» **EXERCISE DETAILS**: Copy the records below exactly.

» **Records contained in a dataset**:
+++

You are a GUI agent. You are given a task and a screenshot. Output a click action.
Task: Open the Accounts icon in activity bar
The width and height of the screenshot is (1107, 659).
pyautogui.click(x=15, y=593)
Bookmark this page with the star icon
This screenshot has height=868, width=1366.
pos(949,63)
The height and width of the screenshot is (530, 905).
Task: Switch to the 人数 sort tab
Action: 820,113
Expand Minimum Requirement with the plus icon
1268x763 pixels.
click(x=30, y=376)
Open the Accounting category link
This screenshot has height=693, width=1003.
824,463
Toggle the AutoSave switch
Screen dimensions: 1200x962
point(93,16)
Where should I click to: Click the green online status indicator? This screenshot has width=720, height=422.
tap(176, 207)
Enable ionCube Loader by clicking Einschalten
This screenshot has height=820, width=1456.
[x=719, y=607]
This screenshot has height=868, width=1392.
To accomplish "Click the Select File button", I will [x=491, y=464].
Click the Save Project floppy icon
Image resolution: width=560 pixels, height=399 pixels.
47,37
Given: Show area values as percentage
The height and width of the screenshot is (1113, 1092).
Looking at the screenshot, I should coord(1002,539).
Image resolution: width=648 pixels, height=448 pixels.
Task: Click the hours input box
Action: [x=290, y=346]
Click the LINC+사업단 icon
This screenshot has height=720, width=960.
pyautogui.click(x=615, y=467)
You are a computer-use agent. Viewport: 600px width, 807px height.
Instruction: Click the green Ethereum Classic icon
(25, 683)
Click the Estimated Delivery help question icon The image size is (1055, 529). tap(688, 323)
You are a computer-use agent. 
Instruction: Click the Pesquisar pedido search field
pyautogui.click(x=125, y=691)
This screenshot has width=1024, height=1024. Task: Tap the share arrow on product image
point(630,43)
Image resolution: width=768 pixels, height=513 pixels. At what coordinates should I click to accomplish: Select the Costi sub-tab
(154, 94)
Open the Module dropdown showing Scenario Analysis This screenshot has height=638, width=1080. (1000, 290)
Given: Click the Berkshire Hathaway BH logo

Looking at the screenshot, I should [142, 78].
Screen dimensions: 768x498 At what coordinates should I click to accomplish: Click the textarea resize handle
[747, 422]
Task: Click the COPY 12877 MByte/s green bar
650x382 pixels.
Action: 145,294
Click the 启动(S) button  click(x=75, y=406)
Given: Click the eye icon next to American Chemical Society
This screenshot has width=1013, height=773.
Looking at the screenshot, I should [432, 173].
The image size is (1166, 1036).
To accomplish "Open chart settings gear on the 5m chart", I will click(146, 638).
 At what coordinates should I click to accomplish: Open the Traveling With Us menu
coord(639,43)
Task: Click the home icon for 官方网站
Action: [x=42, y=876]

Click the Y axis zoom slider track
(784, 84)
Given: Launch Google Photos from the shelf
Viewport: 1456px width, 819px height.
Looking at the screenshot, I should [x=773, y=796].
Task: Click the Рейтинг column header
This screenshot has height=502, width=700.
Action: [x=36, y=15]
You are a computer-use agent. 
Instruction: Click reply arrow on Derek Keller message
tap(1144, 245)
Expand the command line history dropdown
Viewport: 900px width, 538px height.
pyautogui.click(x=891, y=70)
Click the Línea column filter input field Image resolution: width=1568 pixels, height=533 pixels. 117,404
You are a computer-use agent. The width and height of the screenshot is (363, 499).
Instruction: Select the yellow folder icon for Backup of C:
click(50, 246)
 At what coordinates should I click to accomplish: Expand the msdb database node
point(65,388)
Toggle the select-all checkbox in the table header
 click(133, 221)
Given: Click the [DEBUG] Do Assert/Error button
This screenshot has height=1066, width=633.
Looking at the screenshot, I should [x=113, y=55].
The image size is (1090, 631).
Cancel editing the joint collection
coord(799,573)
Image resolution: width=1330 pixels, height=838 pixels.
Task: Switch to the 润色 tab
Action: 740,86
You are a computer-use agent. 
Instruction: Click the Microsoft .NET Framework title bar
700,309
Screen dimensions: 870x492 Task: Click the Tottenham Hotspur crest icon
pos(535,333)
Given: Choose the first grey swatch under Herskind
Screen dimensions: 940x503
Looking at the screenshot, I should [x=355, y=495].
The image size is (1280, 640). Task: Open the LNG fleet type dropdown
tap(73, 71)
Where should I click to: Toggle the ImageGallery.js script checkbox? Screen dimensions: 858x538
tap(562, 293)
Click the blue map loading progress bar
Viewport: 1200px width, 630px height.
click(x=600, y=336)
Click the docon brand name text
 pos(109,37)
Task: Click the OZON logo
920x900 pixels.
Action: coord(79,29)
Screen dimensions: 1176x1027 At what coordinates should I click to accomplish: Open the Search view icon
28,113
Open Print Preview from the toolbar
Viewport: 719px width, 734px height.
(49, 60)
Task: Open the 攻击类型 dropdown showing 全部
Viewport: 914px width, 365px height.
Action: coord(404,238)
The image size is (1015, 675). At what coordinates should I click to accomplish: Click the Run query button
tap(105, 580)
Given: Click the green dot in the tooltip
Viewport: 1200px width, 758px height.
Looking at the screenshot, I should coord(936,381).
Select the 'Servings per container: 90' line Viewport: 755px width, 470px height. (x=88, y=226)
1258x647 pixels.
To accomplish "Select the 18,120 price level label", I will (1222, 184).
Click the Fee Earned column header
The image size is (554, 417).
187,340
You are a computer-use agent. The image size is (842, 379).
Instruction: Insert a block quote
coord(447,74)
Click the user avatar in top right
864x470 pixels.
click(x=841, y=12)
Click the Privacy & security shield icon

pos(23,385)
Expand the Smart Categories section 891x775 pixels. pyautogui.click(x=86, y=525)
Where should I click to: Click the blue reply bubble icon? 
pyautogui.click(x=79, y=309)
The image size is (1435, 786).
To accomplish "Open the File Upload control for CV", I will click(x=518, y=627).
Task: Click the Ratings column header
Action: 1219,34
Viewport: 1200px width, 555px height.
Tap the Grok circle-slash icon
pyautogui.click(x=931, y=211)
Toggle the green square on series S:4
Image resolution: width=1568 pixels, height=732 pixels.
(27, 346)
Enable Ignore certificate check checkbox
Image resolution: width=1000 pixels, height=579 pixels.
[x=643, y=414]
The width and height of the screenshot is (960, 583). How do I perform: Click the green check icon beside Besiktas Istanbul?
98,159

+++

» **EXPECTED ANSWER**:
You are a GUI agent. You are given a task and a screenshot. Output a click action.
Task: Open the Accounts icon in activity bar
The width and height of the screenshot is (1107, 659).
pyautogui.click(x=15, y=593)
Bookmark this page with the star icon
This screenshot has height=868, width=1366.
pos(949,63)
The height and width of the screenshot is (530, 905).
Task: Switch to the 人数 sort tab
Action: 820,113
Expand Minimum Requirement with the plus icon
1268x763 pixels.
click(x=30, y=376)
Open the Accounting category link
This screenshot has height=693, width=1003.
824,463
Toggle the AutoSave switch
Screen dimensions: 1200x962
point(93,16)
Where should I click to: Click the green online status indicator? This screenshot has width=720, height=422.
tap(176, 207)
Enable ionCube Loader by clicking Einschalten
This screenshot has height=820, width=1456.
[x=719, y=607]
This screenshot has height=868, width=1392.
To accomplish "Click the Select File button", I will [x=491, y=464].
Click the Save Project floppy icon
Image resolution: width=560 pixels, height=399 pixels.
47,37
Given: Show area values as percentage
The height and width of the screenshot is (1113, 1092).
Looking at the screenshot, I should coord(1002,539).
Image resolution: width=648 pixels, height=448 pixels.
Task: Click the hours input box
Action: [x=290, y=346]
Click the LINC+사업단 icon
This screenshot has height=720, width=960.
pyautogui.click(x=615, y=467)
You are a computer-use agent. Viewport: 600px width, 807px height.
Instruction: Click the green Ethereum Classic icon
(25, 683)
Click the Estimated Delivery help question icon The image size is (1055, 529). tap(688, 323)
You are a computer-use agent. 
Instruction: Click the Pesquisar pedido search field
pyautogui.click(x=125, y=691)
This screenshot has width=1024, height=1024. Task: Tap the share arrow on product image
point(630,43)
Image resolution: width=768 pixels, height=513 pixels. At what coordinates should I click to accomplish: Select the Costi sub-tab
(154, 94)
Open the Module dropdown showing Scenario Analysis This screenshot has height=638, width=1080. (1000, 290)
Given: Click the Berkshire Hathaway BH logo

Looking at the screenshot, I should [142, 78].
Screen dimensions: 768x498 At what coordinates should I click to accomplish: Click the textarea resize handle
[747, 422]
Task: Click the COPY 12877 MByte/s green bar
650x382 pixels.
Action: 145,294
Click the 启动(S) button  click(x=75, y=406)
Given: Click the eye icon next to American Chemical Society
This screenshot has width=1013, height=773.
Looking at the screenshot, I should [432, 173].
The image size is (1166, 1036).
To accomplish "Open chart settings gear on the 5m chart", I will click(146, 638).
 At what coordinates should I click to accomplish: Open the Traveling With Us menu
coord(639,43)
Task: Click the home icon for 官方网站
Action: [x=42, y=876]

Click the Y axis zoom slider track
(784, 84)
Given: Launch Google Photos from the shelf
Viewport: 1456px width, 819px height.
Looking at the screenshot, I should [x=773, y=796].
Task: Click the Рейтинг column header
This screenshot has height=502, width=700.
Action: [x=36, y=15]
You are a computer-use agent. 
Instruction: Click reply arrow on Derek Keller message
tap(1144, 245)
Expand the command line history dropdown
Viewport: 900px width, 538px height.
pyautogui.click(x=891, y=70)
Click the Línea column filter input field Image resolution: width=1568 pixels, height=533 pixels. 117,404
You are a computer-use agent. The width and height of the screenshot is (363, 499).
Instruction: Select the yellow folder icon for Backup of C:
click(50, 246)
 At what coordinates should I click to accomplish: Expand the msdb database node
point(65,388)
Toggle the select-all checkbox in the table header
 click(133, 221)
Given: Click the [DEBUG] Do Assert/Error button
This screenshot has height=1066, width=633.
Looking at the screenshot, I should [x=113, y=55].
The image size is (1090, 631).
Cancel editing the joint collection
coord(799,573)
Image resolution: width=1330 pixels, height=838 pixels.
Task: Switch to the 润色 tab
Action: 740,86
You are a computer-use agent. 
Instruction: Click the Microsoft .NET Framework title bar
700,309
Screen dimensions: 870x492 Task: Click the Tottenham Hotspur crest icon
pos(535,333)
Given: Choose the first grey swatch under Herskind
Screen dimensions: 940x503
Looking at the screenshot, I should [x=355, y=495].
The image size is (1280, 640). Task: Open the LNG fleet type dropdown
tap(73, 71)
Where should I click to: Toggle the ImageGallery.js script checkbox? Screen dimensions: 858x538
tap(562, 293)
Click the blue map loading progress bar
Viewport: 1200px width, 630px height.
click(x=600, y=336)
Click the docon brand name text
 pos(109,37)
Task: Click the OZON logo
920x900 pixels.
Action: coord(79,29)
Screen dimensions: 1176x1027 At what coordinates should I click to accomplish: Open the Search view icon
28,113
Open Print Preview from the toolbar
Viewport: 719px width, 734px height.
(49, 60)
Task: Open the 攻击类型 dropdown showing 全部
Viewport: 914px width, 365px height.
Action: coord(404,238)
The image size is (1015, 675). At what coordinates should I click to accomplish: Click the Run query button
tap(105, 580)
Given: Click the green dot in the tooltip
Viewport: 1200px width, 758px height.
Looking at the screenshot, I should coord(936,381).
Select the 'Servings per container: 90' line Viewport: 755px width, 470px height. (x=88, y=226)
1258x647 pixels.
To accomplish "Select the 18,120 price level label", I will (1222, 184).
Click the Fee Earned column header
The image size is (554, 417).
187,340
You are a computer-use agent. The image size is (842, 379).
Instruction: Insert a block quote
coord(447,74)
Click the user avatar in top right
864x470 pixels.
click(x=841, y=12)
Click the Privacy & security shield icon

pos(23,385)
Expand the Smart Categories section 891x775 pixels. pyautogui.click(x=86, y=525)
Where should I click to: Click the blue reply bubble icon? 
pyautogui.click(x=79, y=309)
The image size is (1435, 786).
To accomplish "Open the File Upload control for CV", I will click(x=518, y=627).
Task: Click the Ratings column header
Action: 1219,34
Viewport: 1200px width, 555px height.
Tap the Grok circle-slash icon
pyautogui.click(x=931, y=211)
Toggle the green square on series S:4
Image resolution: width=1568 pixels, height=732 pixels.
(27, 346)
Enable Ignore certificate check checkbox
Image resolution: width=1000 pixels, height=579 pixels.
[x=643, y=414]
The width and height of the screenshot is (960, 583). How do I perform: Click the green check icon beside Besiktas Istanbul?
98,159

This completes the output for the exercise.